The costs of having to “MacGyver” science
Nathan Lothrop was a postdoctoral research associate at the Asthma and Airway Disease Research Center at the UA when he started work on the recently-published study testing a new air pollution monitoring system in Tucson. He set up monitoring equipment at 40 different sites in settings that ranged from more regional to more urban and street-level locations.
They started the planned year of sampling in September and, at first, it went well. But then May rolled around and the pump motors started to fail in the summer heat and sun.
“There’s this picture of this funny looking stuff in the paper that shows this reflective Mylar material you would use in your car to reflect the sunlight and keep your car cool,” Lothrop said. “We were probably just pushing these pumps to their limits, even though I think they should have been OK.”
Lothrop says that this unexpected problem with equipment designed to function in hot environments raises concerns about the costs of basic air pollution monitoring in the future.
“This equipment costs money to run, it costs money to buy. As weather patterns get more extreme, it will probably be likely that these monitors are less and less representative of a whole city’s exposure to an air pollutant,” Lothrop explained. “And the reason we care about that is that we know different people around town have different levels of exposure to air pollutants around their house, and these monitoring systems may not do as great of a job in the future of capturing that.”
One of the consequences of globally increasing average temperatures that was detailed by scientists in the most recent report from the Intergovernmental Panel on Climate Change is that weather is expected to get “weirder,” with storms and conditions having stronger and more localized impacts. A heavy rain might fall on one neighborhood while the next one over stays bone dry, for example. This would create pockets of higher air pollution relative to a city’s average and necessitate more, and more accurate, monitoring equipment to correlate specific pollutants with health outcomes.

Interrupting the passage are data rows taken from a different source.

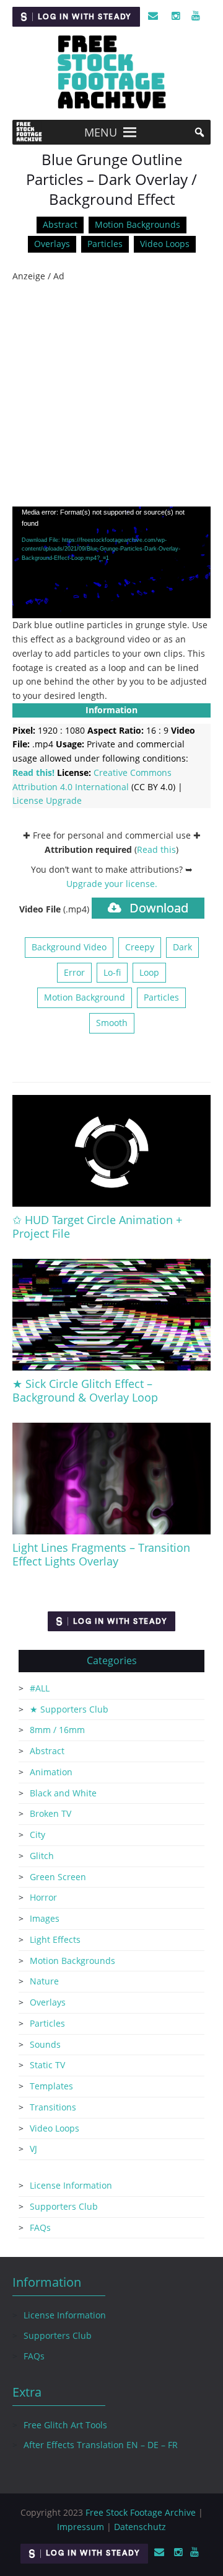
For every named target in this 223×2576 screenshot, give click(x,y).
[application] (111, 562)
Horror (43, 1897)
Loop (149, 972)
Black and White (63, 1793)
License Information (71, 2185)
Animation (51, 1772)
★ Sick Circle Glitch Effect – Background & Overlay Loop (85, 1390)
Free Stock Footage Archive (140, 2512)
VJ (33, 2149)
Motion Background (84, 997)
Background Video (69, 947)
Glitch (42, 1856)
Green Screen (58, 1877)
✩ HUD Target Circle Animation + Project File (97, 1226)
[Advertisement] (111, 395)
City (37, 1834)
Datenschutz (140, 2527)
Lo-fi (112, 972)
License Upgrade (47, 800)
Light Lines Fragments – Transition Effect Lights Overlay (101, 1554)
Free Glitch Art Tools (65, 2425)
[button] (100, 132)
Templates (51, 2086)
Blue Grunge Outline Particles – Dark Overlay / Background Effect (111, 179)
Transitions (53, 2107)
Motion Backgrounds (137, 224)
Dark (182, 947)
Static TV (47, 2065)
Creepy (139, 947)
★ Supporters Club (69, 1709)
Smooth (112, 1023)
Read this (156, 849)
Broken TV (50, 1813)
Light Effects (55, 1939)
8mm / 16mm (57, 1730)
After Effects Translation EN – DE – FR (101, 2445)
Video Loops (165, 244)
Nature (44, 1981)
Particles (105, 244)
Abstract (60, 224)
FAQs (40, 2227)
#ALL (40, 1688)
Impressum (80, 2527)
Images (44, 1918)
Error (74, 972)
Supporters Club (64, 2206)
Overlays (52, 244)
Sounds (45, 2044)
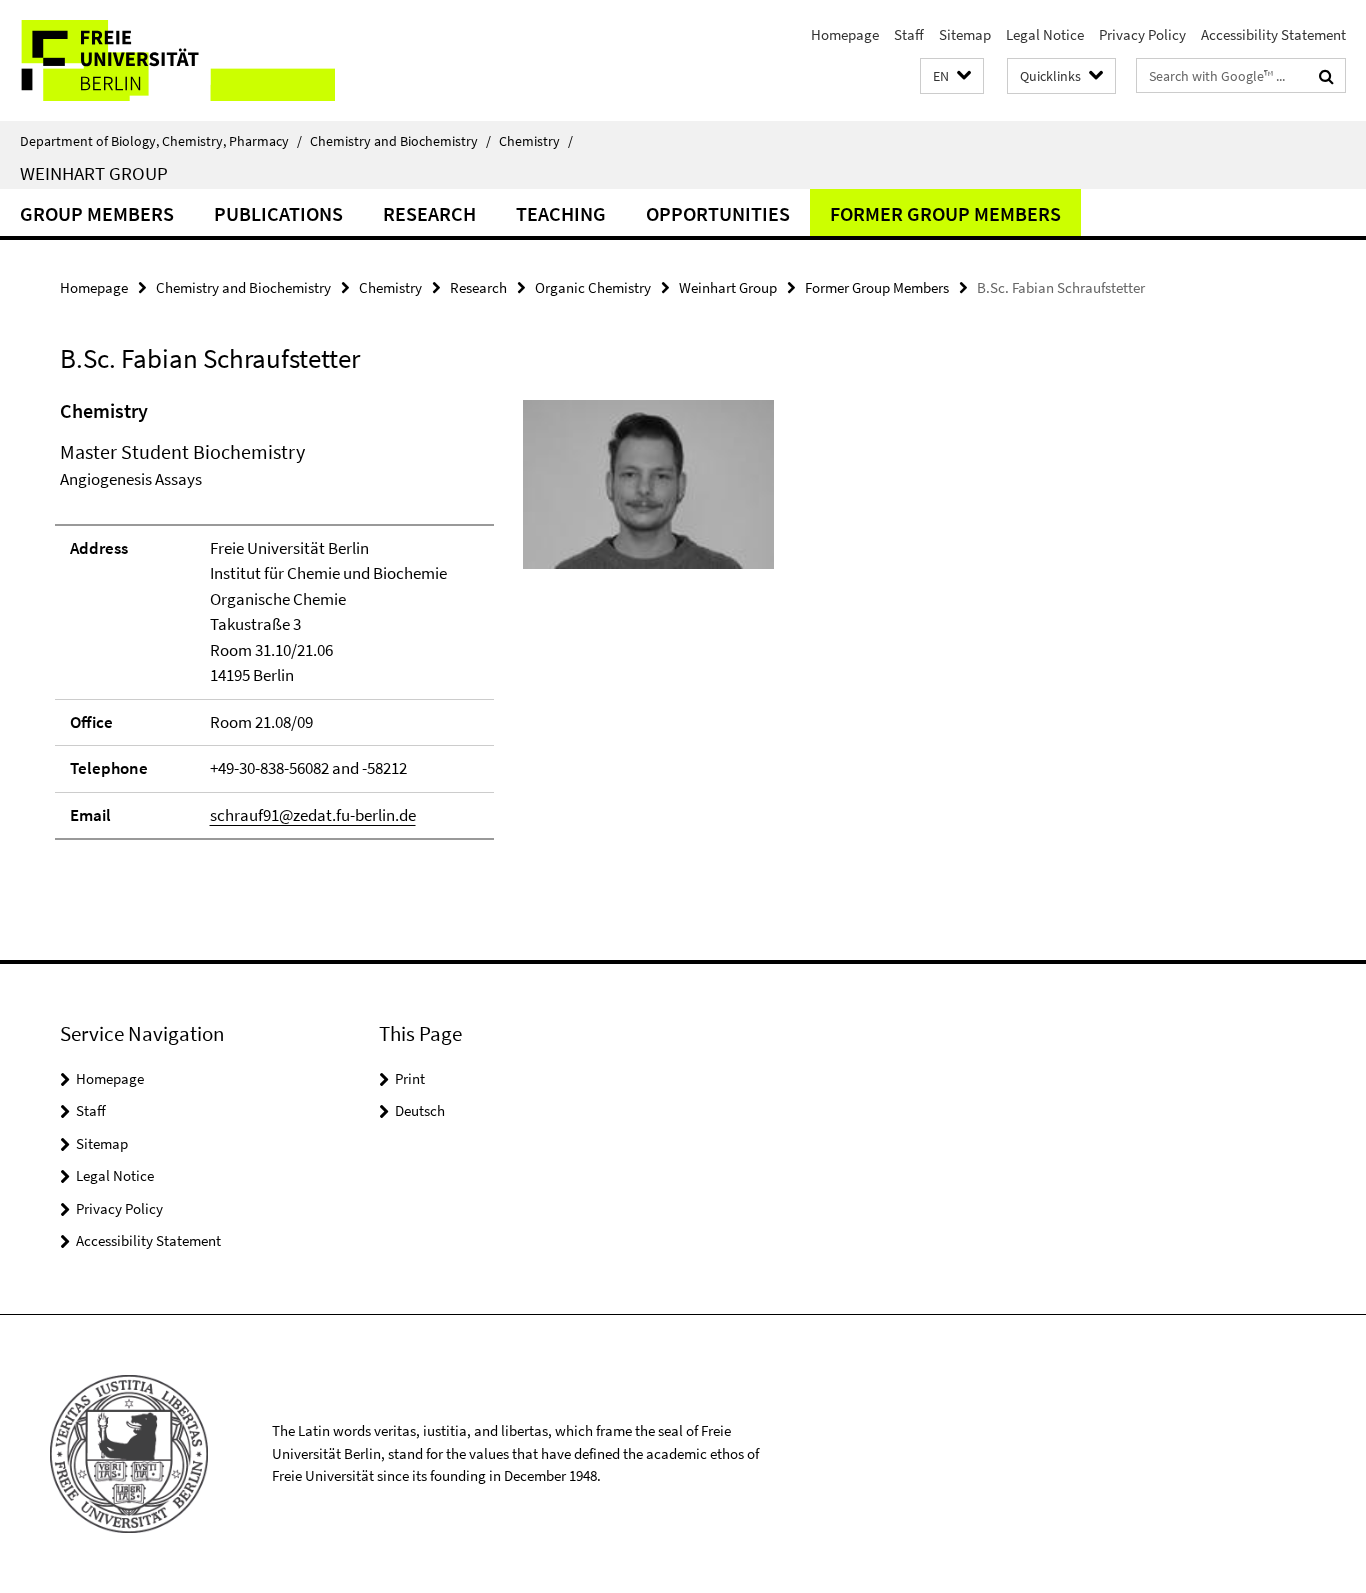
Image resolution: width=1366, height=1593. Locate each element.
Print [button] (410, 1078)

This can quickly become an environmental justice issue. Investigations have shown that minority and lower-income communities are often exposed to much higher levels of hazardous air pollution. Although Tucson, overall, actually has pretty low levels of air pollutants, it’s still important to collect data on how that relates to health over time, and to do it at a neighborhood-level scale, Beamer said.
“Even at the lower levels that we were looking at (in a different study), we did see associations with health outcomes,” Beamer said. “We saw stronger effects among children who had at least one black parent. That could be for a lot of reasons, (including) systemic racism and higher exposure.”
In a final twist, Lothrop, Beamer and colleagues also found that their monitoring equipment did not record the same levels of PM-2.5 as the EPA devices they were placed next to. In some cases, their equipment measured this small particulate pollutant at nearly twice the levels picked up by the corresponding EPA system. Other times, their readings were lower.
This raises questions about how increasing temperatures and changes in air-mixing patterns associated with climate change may complicate future data collection, and increase the cost, often to taxpayers, of doing science.
“These are things that we now need to think about for the future that we didn’t need to think about before,” Lothrop said.